Magnus Carlsen. File

Magnus Carlsen. File

On a pleasant November afternoon at Chennai’s Hyatt Regency, Ellen Carlsen said with pride: “I am the first victim of Magnus Carlsen. I am also one of the players to beat Magnus; there are not too many of them, after all.”

What she said about her brother during a chat eight years ago holds true even now. Carlsen is still the planet’s best chess player by some distance. He won the World title for the fifth time at Dubai last week in brutal fashion.

Carlsen had claimed the first of those titles a few days after Ellen — she was a medical student then and is now pursuing a PhD after completing her MD — predicted on Twitter that her brother would break through in game five. The match against local hero Viswanathan Anand had been evenly poised until then; the first four games had all ended in draws.

Once the Norwegian tasted blood, he gave Anand, already a legend and five-time World champion, little chance to recover. He won two more games and the match was over; Carlsen made the last two games redundant.

Anand watched history repeating itself at close quarters in Dubai — thankfully from the commentators’ box (his commentary was just as brilliant as his moves on the board, by the way). He saw Ian Nepomniachtchi getting destroyed by Carlsen after the sixth game, which became the longest in the 135-year history of the World championship. The game lasted seven hours and 45 minutes and produced 136 moves, beating a record dating back to 1978, when Anatoly Karpov and Viktor Korchnoi played 124 moves.

It was a game of missed opportunities for Nepomniachtchi, which he might rue for the rest of his life. For Carlsen, it was almost another day in the office.

One of the hallmarks of his game is his ability to convert the smallest of advantages into a win, pushing his rival to submission. At the highest level in chess, you cannot afford to make mistakes. If you make them against Carlsen, all you can do is to pray that he returns the favour. But then, he rarely does.

The Russian didn’t recover from that defeat. He lost three more games — in the following five — and thus the match. This time, Carlsen ensured the last three games were redundant. He had scored the requisite 7.5 points from 11 games.

It was his easiest victory in five World title matches. In 2014, he had beaten Anand — the Madras Tiger had made a roaring comeback to earn the right to challenge again, silencing his critics — with a game to spare; in 2016 and 2018, Sergey Karjakin and Fabiano Caruana, respectively, had taken him to the tie-breakers, which are played in a shorter time control. The problem for the challengers is that Carlsen is just as good in rapid and blitz chess too.

● TASKS:
1. From the article on Magnus Carlsen, quote the passage that begins with the words containing "Once the Norwegian" and ends with "in the office.".
2. According to the article on Magnus Carlsen, how many moves were played in the sixth game of the Dubai match?
3. Write the next part of the article on Magnus Carlsen, picking up after its final sentence.

Stored data entries:
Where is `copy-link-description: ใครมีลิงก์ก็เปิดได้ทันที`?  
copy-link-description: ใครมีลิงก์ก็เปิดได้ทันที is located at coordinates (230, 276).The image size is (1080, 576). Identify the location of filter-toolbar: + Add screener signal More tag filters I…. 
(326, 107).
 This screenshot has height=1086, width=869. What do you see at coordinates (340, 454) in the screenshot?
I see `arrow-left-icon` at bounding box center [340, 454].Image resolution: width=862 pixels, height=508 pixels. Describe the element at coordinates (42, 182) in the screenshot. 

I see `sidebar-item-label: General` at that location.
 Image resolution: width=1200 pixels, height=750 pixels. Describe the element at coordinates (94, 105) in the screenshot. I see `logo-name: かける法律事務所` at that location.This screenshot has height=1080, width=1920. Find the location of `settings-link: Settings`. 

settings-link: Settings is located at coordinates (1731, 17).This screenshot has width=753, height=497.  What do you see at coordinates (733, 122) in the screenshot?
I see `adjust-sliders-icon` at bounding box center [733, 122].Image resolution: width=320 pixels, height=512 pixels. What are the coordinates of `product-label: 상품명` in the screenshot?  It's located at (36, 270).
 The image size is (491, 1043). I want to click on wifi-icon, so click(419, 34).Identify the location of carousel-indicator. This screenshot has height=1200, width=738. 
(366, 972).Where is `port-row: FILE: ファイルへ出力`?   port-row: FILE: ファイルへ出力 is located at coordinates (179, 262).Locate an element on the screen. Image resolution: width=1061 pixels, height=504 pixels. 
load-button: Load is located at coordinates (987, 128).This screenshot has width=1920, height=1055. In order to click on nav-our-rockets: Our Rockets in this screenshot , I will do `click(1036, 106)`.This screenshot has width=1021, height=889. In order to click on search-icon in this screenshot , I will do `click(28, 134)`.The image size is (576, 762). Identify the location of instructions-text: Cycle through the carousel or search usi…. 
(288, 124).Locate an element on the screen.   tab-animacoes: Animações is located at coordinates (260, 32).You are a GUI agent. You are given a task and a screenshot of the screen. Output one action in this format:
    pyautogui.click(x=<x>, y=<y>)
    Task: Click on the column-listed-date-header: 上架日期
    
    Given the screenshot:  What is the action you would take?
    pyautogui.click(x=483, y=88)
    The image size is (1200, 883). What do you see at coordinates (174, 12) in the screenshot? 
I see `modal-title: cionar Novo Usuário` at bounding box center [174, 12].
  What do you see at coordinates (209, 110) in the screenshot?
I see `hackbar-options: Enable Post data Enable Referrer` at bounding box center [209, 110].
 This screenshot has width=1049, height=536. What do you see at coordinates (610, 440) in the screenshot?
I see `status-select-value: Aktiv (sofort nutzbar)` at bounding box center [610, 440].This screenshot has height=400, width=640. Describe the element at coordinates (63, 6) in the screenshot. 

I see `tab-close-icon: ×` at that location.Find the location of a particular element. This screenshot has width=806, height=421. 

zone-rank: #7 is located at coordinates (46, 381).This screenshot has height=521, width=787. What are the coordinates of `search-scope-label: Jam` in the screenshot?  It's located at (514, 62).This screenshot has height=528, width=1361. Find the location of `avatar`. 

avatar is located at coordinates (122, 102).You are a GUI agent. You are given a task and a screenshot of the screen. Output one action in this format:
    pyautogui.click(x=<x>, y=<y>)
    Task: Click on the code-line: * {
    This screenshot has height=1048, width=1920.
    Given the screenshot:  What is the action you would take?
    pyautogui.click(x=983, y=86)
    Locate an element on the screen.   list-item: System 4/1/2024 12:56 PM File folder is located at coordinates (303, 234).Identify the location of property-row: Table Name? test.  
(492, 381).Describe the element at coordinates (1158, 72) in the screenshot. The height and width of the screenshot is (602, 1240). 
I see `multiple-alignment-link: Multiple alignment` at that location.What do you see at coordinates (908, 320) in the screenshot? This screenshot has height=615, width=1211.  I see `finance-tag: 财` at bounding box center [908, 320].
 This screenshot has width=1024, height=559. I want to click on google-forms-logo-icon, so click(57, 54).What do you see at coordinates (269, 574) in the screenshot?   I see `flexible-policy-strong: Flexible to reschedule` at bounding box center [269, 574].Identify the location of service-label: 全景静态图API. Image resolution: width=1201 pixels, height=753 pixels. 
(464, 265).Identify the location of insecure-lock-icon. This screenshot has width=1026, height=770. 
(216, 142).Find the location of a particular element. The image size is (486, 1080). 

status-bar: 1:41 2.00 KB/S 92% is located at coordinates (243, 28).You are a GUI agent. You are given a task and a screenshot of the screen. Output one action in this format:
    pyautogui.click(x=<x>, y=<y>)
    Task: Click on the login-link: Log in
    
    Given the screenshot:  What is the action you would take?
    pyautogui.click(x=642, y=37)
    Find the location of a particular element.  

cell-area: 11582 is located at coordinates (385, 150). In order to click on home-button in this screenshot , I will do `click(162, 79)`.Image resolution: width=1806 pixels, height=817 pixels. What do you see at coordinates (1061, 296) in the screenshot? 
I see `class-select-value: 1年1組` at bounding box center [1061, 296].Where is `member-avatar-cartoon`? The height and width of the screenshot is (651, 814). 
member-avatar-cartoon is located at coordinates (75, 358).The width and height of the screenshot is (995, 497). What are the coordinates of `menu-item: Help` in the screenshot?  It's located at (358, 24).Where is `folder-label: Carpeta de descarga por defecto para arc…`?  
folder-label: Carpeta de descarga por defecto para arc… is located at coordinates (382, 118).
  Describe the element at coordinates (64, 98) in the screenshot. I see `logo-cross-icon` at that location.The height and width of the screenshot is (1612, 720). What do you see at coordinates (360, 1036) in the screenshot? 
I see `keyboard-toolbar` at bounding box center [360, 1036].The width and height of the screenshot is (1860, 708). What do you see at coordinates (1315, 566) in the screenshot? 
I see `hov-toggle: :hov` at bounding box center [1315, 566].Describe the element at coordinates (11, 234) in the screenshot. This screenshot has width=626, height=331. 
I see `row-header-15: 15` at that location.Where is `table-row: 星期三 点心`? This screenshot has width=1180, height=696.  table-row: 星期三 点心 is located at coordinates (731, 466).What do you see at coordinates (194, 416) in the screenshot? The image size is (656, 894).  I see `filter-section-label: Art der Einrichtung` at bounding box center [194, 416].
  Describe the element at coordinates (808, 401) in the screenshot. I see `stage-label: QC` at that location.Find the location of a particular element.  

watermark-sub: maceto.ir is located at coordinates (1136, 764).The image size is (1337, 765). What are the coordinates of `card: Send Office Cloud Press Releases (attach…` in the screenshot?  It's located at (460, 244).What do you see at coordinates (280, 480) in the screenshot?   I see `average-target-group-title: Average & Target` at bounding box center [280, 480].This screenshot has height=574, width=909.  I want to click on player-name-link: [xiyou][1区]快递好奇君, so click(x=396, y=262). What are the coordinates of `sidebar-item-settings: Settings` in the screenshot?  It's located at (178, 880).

● EXERCISE ANSWERS:
1.
Once the Norwegian tasted blood, he gave Anand, already a legend and five-time World champion, little chance to recover. He won two more games and the match was over; Carlsen made the last two games redundant.

Anand watched history repeating itself at close quarters in Dubai — thankfully from the commentators’ box (his commentary was just as brilliant as his moves on the board, by the way). He saw Ian Nepomniachtchi getting destroyed by Carlsen after the sixth game, which became the longest in the 135-year history of the World championship. The game lasted seven hours and 45 minutes and produced 136 moves, beating a record dating back to 1978, when Anatoly Karpov and Viktor Korchnoi played 124 moves.

It was a game of missed opportunities for Nepomniachtchi, which he might rue for the rest of his life. For Carlsen, it was almost another day in the office.

2. 136 moves.

3.
Carlsen is in fact the reigning World champion in blitz and rapid. He will be defending those titles at Warsaw later this month.

He, however, said he might not be defending his World (classical chess) title if his challenger is not Alireza Firouzja, the 18-year-old Iran-born prodigy who has been making stunning progress of late. Carlsen had earlier said that he was motivated by the recent performances of Firouzja, who left Iran’s chess federation in 2019 and now plays for France.

It would be interesting to see what Carlsen does if Firouzja fails to win the next Candidates tournament, the qualifier that determines the challenger for the World championship match. Will he forfeit his World title, like Bobby Fischer did in 1975?

Fischer had done it because he did not agree with the world chess governing body FIDE’s format for the title match with Karpov. Speaking of Fischer and Karpov, Carlsen has been called a combination of the two legends.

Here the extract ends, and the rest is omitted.